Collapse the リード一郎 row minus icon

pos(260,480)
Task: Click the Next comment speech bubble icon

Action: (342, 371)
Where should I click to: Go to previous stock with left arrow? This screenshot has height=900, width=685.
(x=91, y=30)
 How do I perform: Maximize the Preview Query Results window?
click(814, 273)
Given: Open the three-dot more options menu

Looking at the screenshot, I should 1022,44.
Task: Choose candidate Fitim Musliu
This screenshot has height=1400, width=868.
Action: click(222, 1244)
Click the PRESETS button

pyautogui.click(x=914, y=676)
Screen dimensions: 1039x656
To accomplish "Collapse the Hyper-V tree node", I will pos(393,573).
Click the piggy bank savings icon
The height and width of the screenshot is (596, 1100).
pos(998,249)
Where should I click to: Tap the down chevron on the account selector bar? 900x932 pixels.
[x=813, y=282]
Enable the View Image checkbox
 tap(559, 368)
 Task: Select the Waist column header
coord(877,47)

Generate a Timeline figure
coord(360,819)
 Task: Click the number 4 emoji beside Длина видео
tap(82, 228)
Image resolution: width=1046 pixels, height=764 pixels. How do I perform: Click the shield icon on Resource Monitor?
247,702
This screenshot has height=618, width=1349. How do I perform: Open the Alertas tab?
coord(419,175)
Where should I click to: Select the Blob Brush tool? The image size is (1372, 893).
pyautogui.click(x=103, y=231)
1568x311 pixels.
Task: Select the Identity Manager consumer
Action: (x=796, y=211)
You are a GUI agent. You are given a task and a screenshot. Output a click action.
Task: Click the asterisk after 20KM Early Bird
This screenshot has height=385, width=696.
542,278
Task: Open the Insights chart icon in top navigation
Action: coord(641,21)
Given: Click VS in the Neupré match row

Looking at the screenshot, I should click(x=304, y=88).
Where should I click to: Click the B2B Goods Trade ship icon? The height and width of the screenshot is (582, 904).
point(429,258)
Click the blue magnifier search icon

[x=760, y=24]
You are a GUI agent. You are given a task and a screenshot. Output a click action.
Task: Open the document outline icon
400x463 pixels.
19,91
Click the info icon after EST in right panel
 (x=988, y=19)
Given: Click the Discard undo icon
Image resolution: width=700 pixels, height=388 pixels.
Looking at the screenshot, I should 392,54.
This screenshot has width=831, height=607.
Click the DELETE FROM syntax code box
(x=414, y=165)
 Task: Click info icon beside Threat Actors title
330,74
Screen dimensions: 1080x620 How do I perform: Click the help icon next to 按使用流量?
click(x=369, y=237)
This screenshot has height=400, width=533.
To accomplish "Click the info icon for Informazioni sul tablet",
• • • •
→ WHAT THE EXERCISE ASKS:
Repeat the listing above in full.

→ WRITTEN SOLUTION:
Collapse the リード一郎 row minus icon

pos(260,480)
Task: Click the Next comment speech bubble icon

Action: (342, 371)
Where should I click to: Go to previous stock with left arrow? This screenshot has height=900, width=685.
(x=91, y=30)
 How do I perform: Maximize the Preview Query Results window?
click(814, 273)
Given: Open the three-dot more options menu

Looking at the screenshot, I should 1022,44.
Task: Choose candidate Fitim Musliu
This screenshot has height=1400, width=868.
Action: click(222, 1244)
Click the PRESETS button

pyautogui.click(x=914, y=676)
Screen dimensions: 1039x656
To accomplish "Collapse the Hyper-V tree node", I will pos(393,573).
Click the piggy bank savings icon
The height and width of the screenshot is (596, 1100).
pos(998,249)
Where should I click to: Tap the down chevron on the account selector bar? 900x932 pixels.
[x=813, y=282]
Enable the View Image checkbox
 tap(559, 368)
 Task: Select the Waist column header
coord(877,47)

Generate a Timeline figure
coord(360,819)
 Task: Click the number 4 emoji beside Длина видео
tap(82, 228)
Image resolution: width=1046 pixels, height=764 pixels. How do I perform: Click the shield icon on Resource Monitor?
247,702
This screenshot has height=618, width=1349. How do I perform: Open the Alertas tab?
coord(419,175)
Where should I click to: Select the Blob Brush tool? The image size is (1372, 893).
pyautogui.click(x=103, y=231)
1568x311 pixels.
Task: Select the Identity Manager consumer
Action: (x=796, y=211)
You are a GUI agent. You are given a task and a screenshot. Output a click action.
Task: Click the asterisk after 20KM Early Bird
This screenshot has height=385, width=696.
542,278
Task: Open the Insights chart icon in top navigation
Action: coord(641,21)
Given: Click VS in the Neupré match row

Looking at the screenshot, I should click(x=304, y=88).
Where should I click to: Click the B2B Goods Trade ship icon? The height and width of the screenshot is (582, 904).
point(429,258)
Click the blue magnifier search icon

[x=760, y=24]
You are a GUI agent. You are given a task and a screenshot. Output a click action.
Task: Open the document outline icon
400x463 pixels.
19,91
Click the info icon after EST in right panel
 (x=988, y=19)
Given: Click the Discard undo icon
Image resolution: width=700 pixels, height=388 pixels.
Looking at the screenshot, I should 392,54.
This screenshot has width=831, height=607.
Click the DELETE FROM syntax code box
(x=414, y=165)
 Task: Click info icon beside Threat Actors title
330,74
Screen dimensions: 1080x620 How do I perform: Click the help icon next to 按使用流量?
click(x=369, y=237)
This screenshot has height=400, width=533.
To accomplish "Click the info icon for Informazioni sul tablet",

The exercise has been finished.